= Available data =
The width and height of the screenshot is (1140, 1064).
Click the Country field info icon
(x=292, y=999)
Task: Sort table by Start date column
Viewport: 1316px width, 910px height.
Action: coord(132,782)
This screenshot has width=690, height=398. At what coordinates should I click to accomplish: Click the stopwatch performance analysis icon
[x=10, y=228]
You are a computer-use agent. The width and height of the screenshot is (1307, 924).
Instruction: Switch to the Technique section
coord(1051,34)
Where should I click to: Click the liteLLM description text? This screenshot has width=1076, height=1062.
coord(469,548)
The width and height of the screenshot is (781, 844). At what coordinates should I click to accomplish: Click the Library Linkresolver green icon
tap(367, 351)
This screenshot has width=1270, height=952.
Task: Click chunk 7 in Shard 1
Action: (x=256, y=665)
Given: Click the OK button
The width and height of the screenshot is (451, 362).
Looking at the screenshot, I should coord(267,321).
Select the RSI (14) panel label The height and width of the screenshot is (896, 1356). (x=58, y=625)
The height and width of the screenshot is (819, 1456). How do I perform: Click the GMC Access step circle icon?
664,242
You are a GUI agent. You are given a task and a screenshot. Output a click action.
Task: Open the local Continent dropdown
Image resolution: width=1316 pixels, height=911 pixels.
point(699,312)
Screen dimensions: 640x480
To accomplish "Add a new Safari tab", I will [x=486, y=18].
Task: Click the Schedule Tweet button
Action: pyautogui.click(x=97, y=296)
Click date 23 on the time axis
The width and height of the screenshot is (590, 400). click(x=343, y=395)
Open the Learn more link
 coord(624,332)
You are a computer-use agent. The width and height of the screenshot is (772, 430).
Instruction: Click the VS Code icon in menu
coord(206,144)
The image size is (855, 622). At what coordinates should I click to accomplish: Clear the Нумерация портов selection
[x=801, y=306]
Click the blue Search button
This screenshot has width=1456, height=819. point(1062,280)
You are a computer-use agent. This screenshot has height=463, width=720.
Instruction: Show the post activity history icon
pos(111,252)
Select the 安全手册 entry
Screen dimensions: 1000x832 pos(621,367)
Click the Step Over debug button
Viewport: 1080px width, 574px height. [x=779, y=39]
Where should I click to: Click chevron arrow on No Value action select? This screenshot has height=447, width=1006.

= Brief =
Set down everything from the line containing "Where should I click to: Click the" down to the line containing "point(699,312)", including both of those lines, and reproduce each line without any change.

= Problem solution =
Where should I click to: Click the liteLLM description text? This screenshot has width=1076, height=1062.
coord(469,548)
The width and height of the screenshot is (781, 844). At what coordinates should I click to accomplish: Click the Library Linkresolver green icon
tap(367, 351)
This screenshot has width=1270, height=952.
Task: Click chunk 7 in Shard 1
Action: (x=256, y=665)
Given: Click the OK button
The width and height of the screenshot is (451, 362).
Looking at the screenshot, I should coord(267,321).
Select the RSI (14) panel label The height and width of the screenshot is (896, 1356). (x=58, y=625)
The height and width of the screenshot is (819, 1456). How do I perform: Click the GMC Access step circle icon?
664,242
You are a GUI agent. You are given a task and a screenshot. Output a click action.
Task: Open the local Continent dropdown
Image resolution: width=1316 pixels, height=911 pixels.
point(699,312)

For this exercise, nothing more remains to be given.